--- DATASET EXCERPTS Enclosed Below ---
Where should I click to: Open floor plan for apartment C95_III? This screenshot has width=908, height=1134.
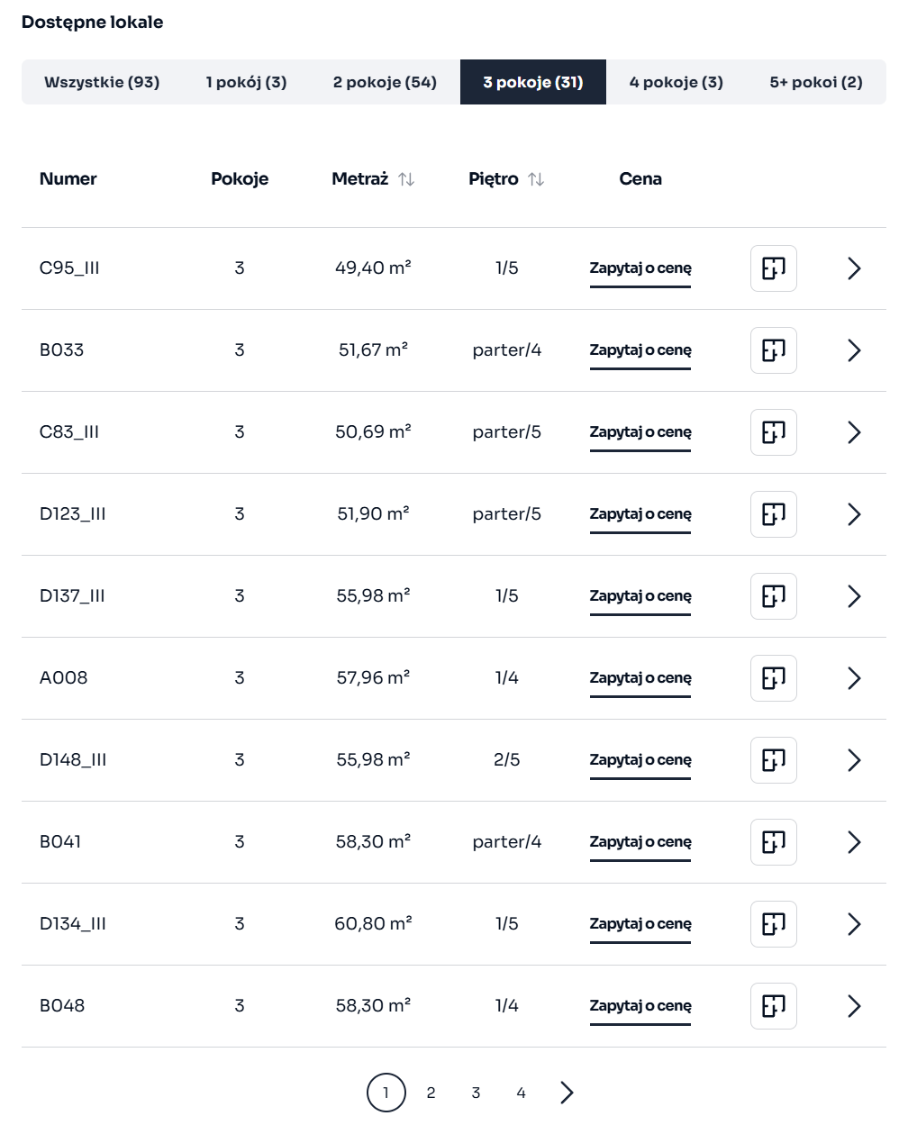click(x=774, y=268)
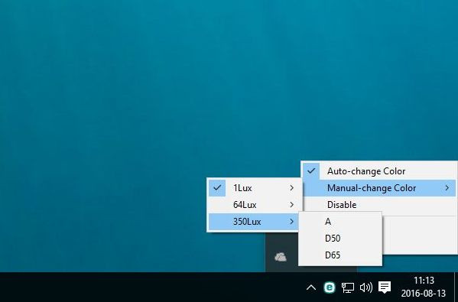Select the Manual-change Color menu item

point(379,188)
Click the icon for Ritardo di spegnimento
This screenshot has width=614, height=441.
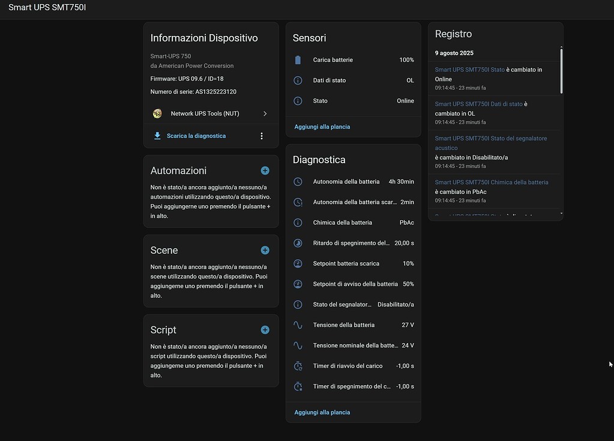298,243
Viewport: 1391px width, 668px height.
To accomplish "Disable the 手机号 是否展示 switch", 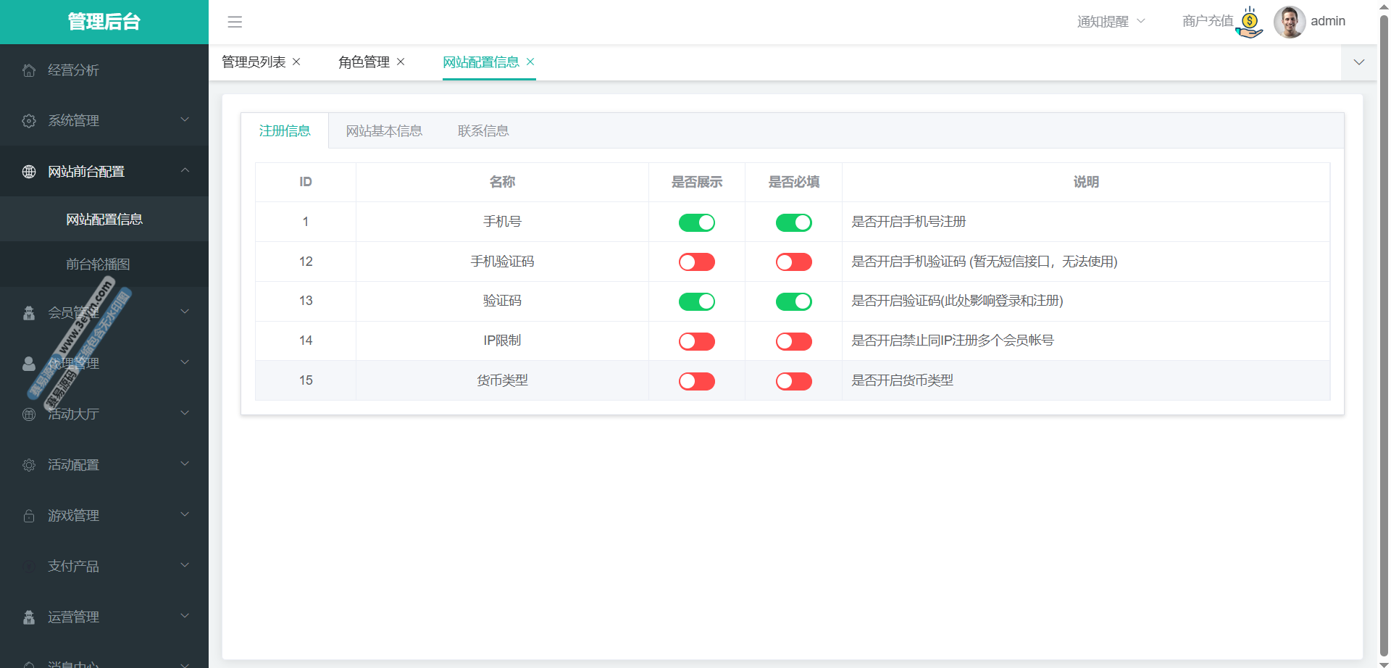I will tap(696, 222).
--- End of Enclosed DATASET EXCERPTS ---
THE PROBLEM :: Print the data above verbatim from the first line through the line holding "Viewport: 1391px width, 668px height.", leaving every picture out.

ANSWER TO THE PROBLEM ::
Where should I click to: Open floor plan for apartment C95_III? This screenshot has width=908, height=1134.
click(x=774, y=268)
Select the Manual-change Color menu item

point(379,188)
Click the icon for Ritardo di spegnimento
This screenshot has width=614, height=441.
298,243
Viewport: 1391px width, 668px height.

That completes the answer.